Interface element records:
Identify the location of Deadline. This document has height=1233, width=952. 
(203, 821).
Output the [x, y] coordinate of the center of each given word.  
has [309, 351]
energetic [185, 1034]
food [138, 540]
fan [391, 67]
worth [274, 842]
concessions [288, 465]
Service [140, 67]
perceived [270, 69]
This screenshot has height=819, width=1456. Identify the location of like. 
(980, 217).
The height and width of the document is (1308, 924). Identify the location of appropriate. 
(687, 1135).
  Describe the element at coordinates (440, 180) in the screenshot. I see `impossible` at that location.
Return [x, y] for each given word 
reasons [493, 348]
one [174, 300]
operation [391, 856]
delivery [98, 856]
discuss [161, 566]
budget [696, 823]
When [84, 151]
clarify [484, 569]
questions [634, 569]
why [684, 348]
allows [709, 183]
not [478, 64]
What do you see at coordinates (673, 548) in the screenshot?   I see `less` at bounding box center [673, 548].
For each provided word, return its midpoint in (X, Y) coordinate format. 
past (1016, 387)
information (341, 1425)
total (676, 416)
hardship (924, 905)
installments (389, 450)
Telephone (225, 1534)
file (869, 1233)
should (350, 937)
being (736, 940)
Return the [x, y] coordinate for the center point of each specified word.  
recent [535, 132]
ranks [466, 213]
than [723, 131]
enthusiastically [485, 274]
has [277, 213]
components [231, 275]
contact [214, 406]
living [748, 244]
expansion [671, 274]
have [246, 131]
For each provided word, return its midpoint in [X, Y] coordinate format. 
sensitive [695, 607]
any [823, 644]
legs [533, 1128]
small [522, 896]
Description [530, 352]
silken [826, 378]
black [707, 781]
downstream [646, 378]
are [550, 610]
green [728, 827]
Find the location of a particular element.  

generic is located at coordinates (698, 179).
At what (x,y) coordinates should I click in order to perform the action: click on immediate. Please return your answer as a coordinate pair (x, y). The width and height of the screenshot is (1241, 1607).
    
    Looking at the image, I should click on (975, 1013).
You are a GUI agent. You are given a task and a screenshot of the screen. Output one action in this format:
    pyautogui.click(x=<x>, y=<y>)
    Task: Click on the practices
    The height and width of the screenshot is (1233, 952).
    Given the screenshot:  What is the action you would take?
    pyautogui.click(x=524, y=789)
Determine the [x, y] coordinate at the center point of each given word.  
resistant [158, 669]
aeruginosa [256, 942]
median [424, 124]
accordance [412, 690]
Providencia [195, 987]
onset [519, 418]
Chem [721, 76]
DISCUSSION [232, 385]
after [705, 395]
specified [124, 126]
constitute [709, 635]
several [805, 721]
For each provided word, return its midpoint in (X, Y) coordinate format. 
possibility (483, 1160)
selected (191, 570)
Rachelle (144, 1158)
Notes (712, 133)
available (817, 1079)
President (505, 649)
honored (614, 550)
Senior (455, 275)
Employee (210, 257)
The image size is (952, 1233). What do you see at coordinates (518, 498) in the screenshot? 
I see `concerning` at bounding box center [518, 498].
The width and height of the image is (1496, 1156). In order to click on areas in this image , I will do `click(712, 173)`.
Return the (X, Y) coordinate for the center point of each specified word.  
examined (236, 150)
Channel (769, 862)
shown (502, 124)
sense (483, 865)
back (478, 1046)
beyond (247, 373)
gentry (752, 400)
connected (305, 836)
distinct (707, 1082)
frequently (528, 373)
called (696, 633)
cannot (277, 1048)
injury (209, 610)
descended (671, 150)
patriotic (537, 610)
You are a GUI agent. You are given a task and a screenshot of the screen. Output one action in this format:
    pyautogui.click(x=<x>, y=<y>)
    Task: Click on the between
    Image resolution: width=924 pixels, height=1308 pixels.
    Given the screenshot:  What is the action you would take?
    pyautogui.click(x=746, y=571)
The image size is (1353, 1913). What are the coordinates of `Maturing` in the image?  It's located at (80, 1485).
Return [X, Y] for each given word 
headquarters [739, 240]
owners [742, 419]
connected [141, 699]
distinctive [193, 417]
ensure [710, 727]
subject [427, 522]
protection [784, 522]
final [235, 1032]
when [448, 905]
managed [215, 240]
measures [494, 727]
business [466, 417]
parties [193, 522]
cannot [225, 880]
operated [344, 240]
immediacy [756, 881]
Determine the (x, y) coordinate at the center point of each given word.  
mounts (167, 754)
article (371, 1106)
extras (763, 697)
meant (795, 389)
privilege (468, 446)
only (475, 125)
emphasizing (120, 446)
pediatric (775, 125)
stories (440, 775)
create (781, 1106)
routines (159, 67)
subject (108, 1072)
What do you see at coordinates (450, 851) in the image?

GOAL :: Output the data as a Markdown table with the columns Row and Line, leaving out blank lines. Begin at the line containing "available (817, 1079)" and stop after the line containing "routines (159, 67)".

EXERCISE SOLUTION ::
| Row | Line |
|---|---|
| 1 | available (817, 1079) |
| 2 | President (505, 649) |
| 3 | honored (614, 550) |
| 4 | Senior (455, 275) |
| 5 | Employee (210, 257) |
| 6 | The image size is (952, 1233). What do you see at coordinates (518, 498) in the screenshot?  |
| 7 | I see `concerning` at bounding box center [518, 498]. |
| 8 | The width and height of the image is (1496, 1156). In order to click on areas in this image , I will do `click(712, 173)`. |
| 9 | Return the (X, Y) coordinate for the center point of each specified word.   |
| 10 | examined (236, 150) |
| 11 | Channel (769, 862) |
| 12 | shown (502, 124) |
| 13 | sense (483, 865) |
| 14 | back (478, 1046) |
| 15 | beyond (247, 373) |
| 16 | gentry (752, 400) |
| 17 | connected (305, 836) |
| 18 | distinct (707, 1082) |
| 19 | frequently (528, 373) |
| 20 | called (696, 633) |
| 21 | cannot (277, 1048) |
| 22 | injury (209, 610) |
| 23 | descended (671, 150) |
| 24 | patriotic (537, 610) |
| 25 | You are a GUI agent. You are given a task and a screenshot of the screen. Output one action in this format: |
| 26 |     pyautogui.click(x=<x>, y=<y>) |
| 27 |     Task: Click on the between |
| 28 |     Image resolution: width=924 pixels, height=1308 pixels. |
| 29 |     Given the screenshot:  What is the action you would take? |
| 30 |     pyautogui.click(x=746, y=571) |
| 31 | The image size is (1353, 1913). What are the coordinates of `Maturing` in the image?  It's located at (80, 1485). |
| 32 | Return [X, Y] for each given word  |
| 33 | headquarters [739, 240] |
| 34 | owners [742, 419] |
| 35 | connected [141, 699] |
| 36 | distinctive [193, 417] |
| 37 | ensure [710, 727] |
| 38 | subject [427, 522] |
| 39 | protection [784, 522] |
| 40 | final [235, 1032] |
| 41 | when [448, 905] |
| 42 | managed [215, 240] |
| 43 | measures [494, 727] |
| 44 | business [466, 417] |
| 45 | parties [193, 522] |
| 46 | cannot [225, 880] |
| 47 | operated [344, 240] |
| 48 | immediacy [756, 881] |
| 49 | Determine the (x, y) coordinate at the center point of each given word.   |
| 50 | mounts (167, 754) |
| 51 | article (371, 1106) |
| 52 | extras (763, 697) |
| 53 | meant (795, 389) |
| 54 | privilege (468, 446) |
| 55 | only (475, 125) |
| 56 | emphasizing (120, 446) |
| 57 | pediatric (775, 125) |
| 58 | stories (440, 775) |
| 59 | create (781, 1106) |
| 60 | routines (159, 67) |